I am not an expert in this area, but I've worked around its edges, and video has always struck me as one of tech's great HARD problems. It's a really frustrating combination of: meant for human consumption, difficult to characterize algorithmically, realtime, having a distinct future temporal envelope, etc. The problem is precisely that many people want to many different things with video - and depending on what you want to do with it you may prefer an entirely different stack!

I almost want to compare it to making good vaccines in the medical world - some of the most beneficial work to all parties, but also some of the least commercially rewarding.


All those patents don't help either (in medicine it's more debatable)


This feels like one of those classic "because it's very simply not bad enough for people to stop using it, given how only a little better the newer alternatives are".


"Error Resilience" / "Clock Recovery"

Don't RTMP and probably WebRTC both handle this in ~1-4 second chunks with video segments and a playlist?

For non-live content a buffer can be attempted multiple times.

Live content, yes that's an issue, but often if it's missed it's too late.


For clock recovery, it's more about frame-accuracy here. The drift and jitter requirements on the PCRs (Program Clock References, one of the timestamps in the transport stream), stream is limited very strictly on a wide timescale. Here's a nice reference about it: https://download.tek.com/document/25W_14617_1.pdf, see for example Figure 8.

The limits here are surprisingly hard to achieve, both on the multiplexer side and on the decoder side. I've implemented clock recovery for the transport stream products at my company and it has been quite surprising how many multiplexers inject bad PCR data that's outside of the acceptable range.

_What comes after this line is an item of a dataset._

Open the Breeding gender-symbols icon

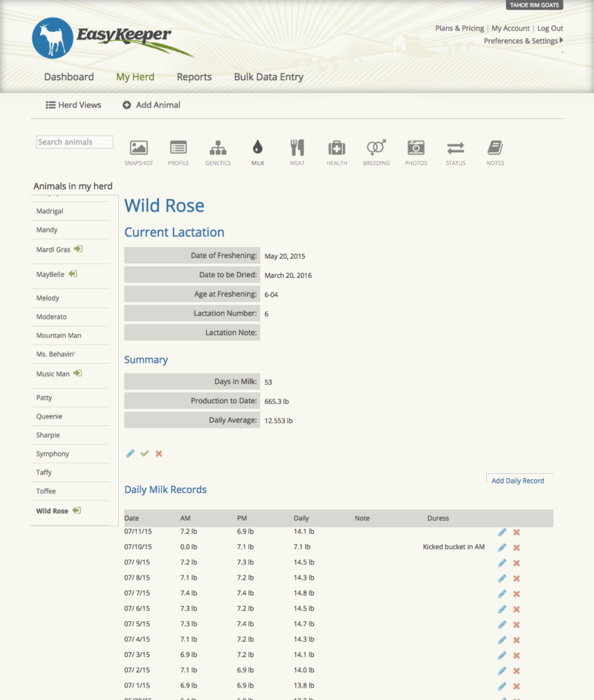point(376,146)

Writing a T-STD compliant TS multiplexer is not trivial. When I was at LSI Logic, I spent many hours perfecting the TS multiplexer used on the MPEG-2 encoder in the Motorola DCT-6412 P3 STB.

Here's a short clip that's T-STD compliant with about 29 ns of PCR jitter.

https://www.w6rz.net/advatsc3.ts

BTW, last time I checked, the TS muxer in FFmpeg is horribly T-STD non-compliant.


Drones.

EDIT: Big-boy drones.


This takes me back to when I was working on real-time digital video streaming for drones and one of the engineers I was working with had a prized mpeg-ts poster breaking out the protocol on a packet field level. We would frequently be found around that poster reviewing the interpretation of one of the packets making sure we were handling things correctly. Good times!


You mean those Predator drones used in the early 2000s that had a standard DVB-S uplink for the video feed, which were unencrypted back then? I think the video feed was IP encapsulated, inside DVB-MPE, but am not 100% sure about it?